» DOCUMENT TEXT
========================================
McCormick & Company, Incorporated engages in the manufacture, marketing, and distribution of flavor products and other specialty food products to the food industry worldwide. It operates in two segments, Consumer and Industrial. This dividend champion has increased distributions for the past 25 consecutive years. The latest dividend increase was in November 2010, when the company raised distributions by 8% to 28 cents/share.

Over the past decade this dividend stock has delivered a negative annualized total return of 13.20% to its shareholders.

The company has managed to deliver an average increase in EPS of 9.70% per year since 2000. Analysts expect McCormick to earn $2.61 per share in 2010 and $2.82/share in 2011. The company has been active on the acquisition front over the past decade, which has helped it grow, but has been leading to a decrease in return on equity. Almost 60% of sales are derived from the US operations, and the rest is split between Europe and other countries. The largest customers include PepsiCo (PEP) and Wal-Mart (WMT), each accounting for 11% of sales. Besides growth through acquisitions, maintaining and increasing market share comes from innovation. The company needs to innovate and differentiate its product line, in order to deflect private label competition, which could drag margins lower.


The company’s return on equity has been decreasing almost every year since 2000, although it is still impressive at 25% right now. Rather than focus on absolute values for this indicator, I generally want to see at least a stable return on equity over time.

The annual dividend has increased by 10.90% per year since 2000. An 11% growth in distributions translates into the dividend payment doubling every six and a half years. If we look at historical data, going as far back as 1988, we would see that McCormick has actually managed to double its dividend payment every five and a half years on average.

The dividend payout ratio has increased slightly over the past decade, although it never exceeded 50%. A lower payout is always a plus, since it leaves room for consistent dividend growth minimizing the impact of short-term fluctuations in earnings.

Currently, McCormick is attractively valued at 17.60 times earnings, yields 2.50% and has a sustainable dividend payout. I would consider adding to my position in the stock on dips below $44.80.
========================================
» RECORDED DATA
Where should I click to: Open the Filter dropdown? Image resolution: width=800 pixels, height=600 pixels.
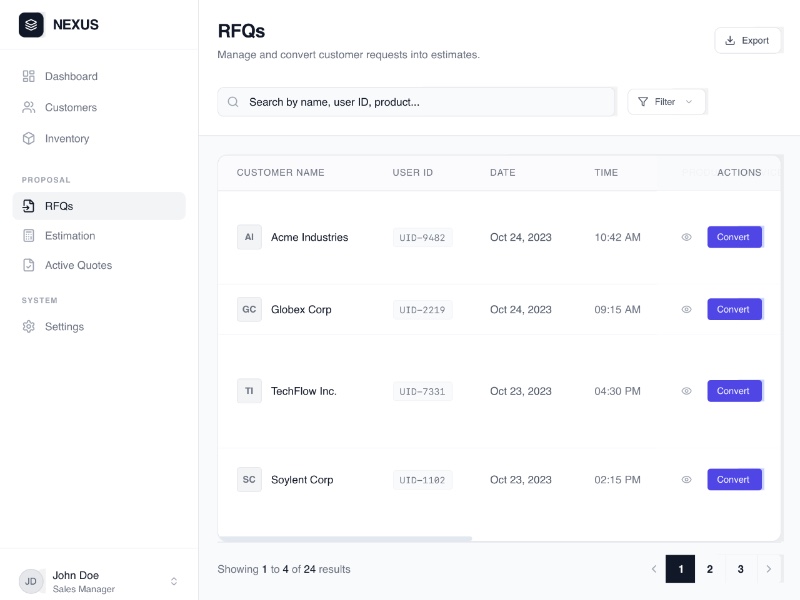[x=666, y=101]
========================================
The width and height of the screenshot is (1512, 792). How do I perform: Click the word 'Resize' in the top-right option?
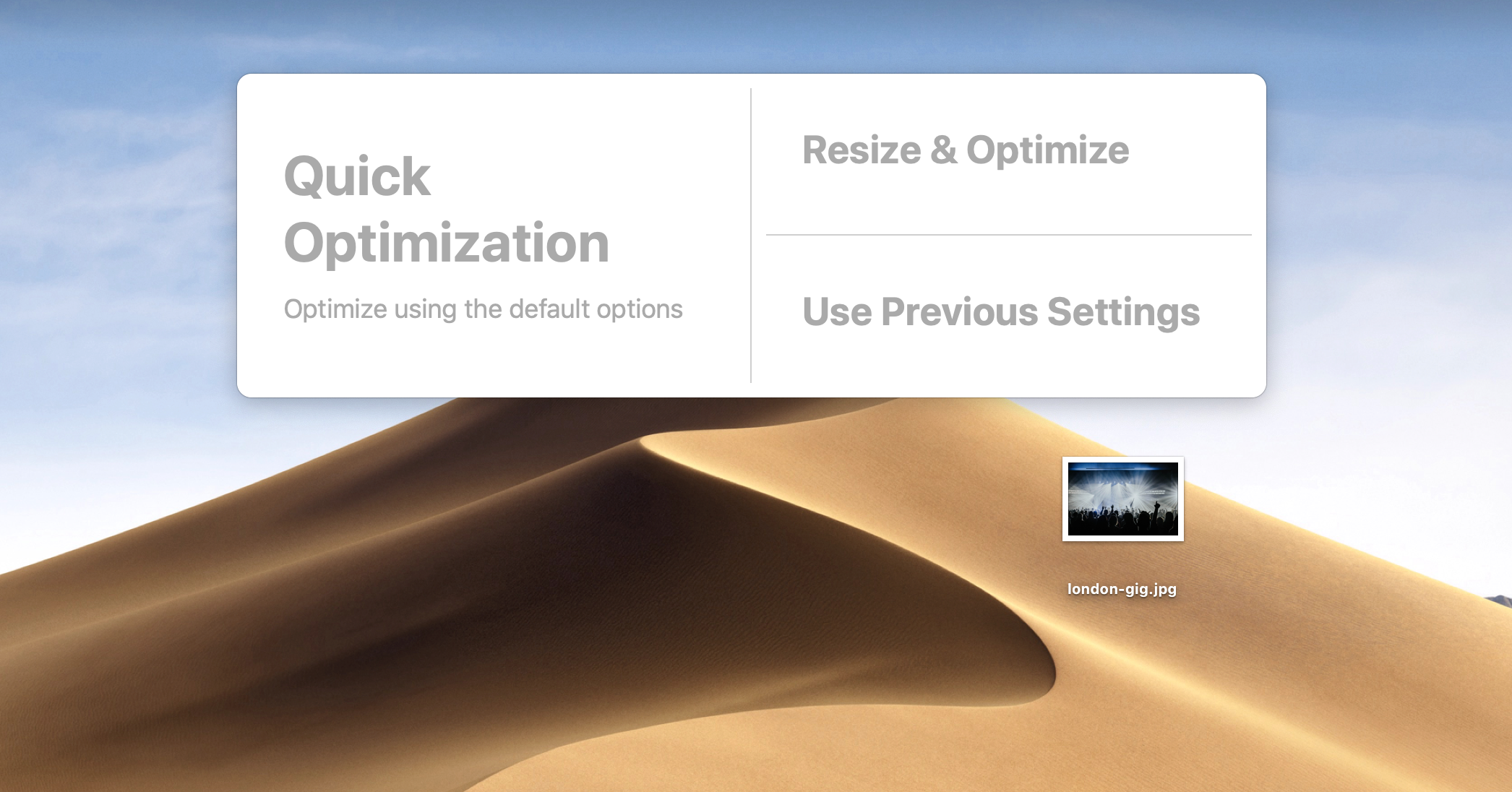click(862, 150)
========================================
» SHORT PROBLEM 1
According to the McCormick dividend analysis, which two customers each account for 11% of sales?
» SHORT PROBLEM 2
Rewrite as a bulleted list the paragraph of the McCormick dividend analysis that begins "The company has managed to deliver an average increase in EPS," keeping its main facts.
» SHORT PROBLEM 3
Reproduce the McCormick dividend analysis between "McCormick & Company, Incorporated" and "to its shareholders.", inclusive, substituting "Retail" for "Consumer".

» COMPLETE RESPONSE 1
PepsiCo (PEP) and Wal-Mart (WMT).

» COMPLETE RESPONSE 2
- EPS has grown an average of 9.70% per year since 2000.
- Analysts expect earnings of $2.61 per share in 2010 and $2.82 per share in 2011.
- Acquisitions over the past decade have helped the company grow but have been lowering return on equity.
- Almost 60% of sales come from US operations, and the rest is split between Europe and other countries.
- PepsiCo (PEP) and Wal-Mart (WMT) are the largest customers, each accounting for 11% of sales.
- Besides acquisitions, the company maintains and increases market share through innovation.
- It must innovate and differentiate its product line to deflect private label competition, which could drag margins lower.

» COMPLETE RESPONSE 3
McCormick & Company, Incorporated engages in the manufacture, marketing, and distribution of flavor products and other specialty food products to the food industry worldwide. It operates in two segments, Retail and Industrial. This dividend champion has increased distributions for the past 25 consecutive years. The latest dividend increase was in November 2010, when the company raised distributions by 8% to 28 cents/share.

Over the past decade this dividend stock has delivered a negative annualized total return of 13.20% to its shareholders.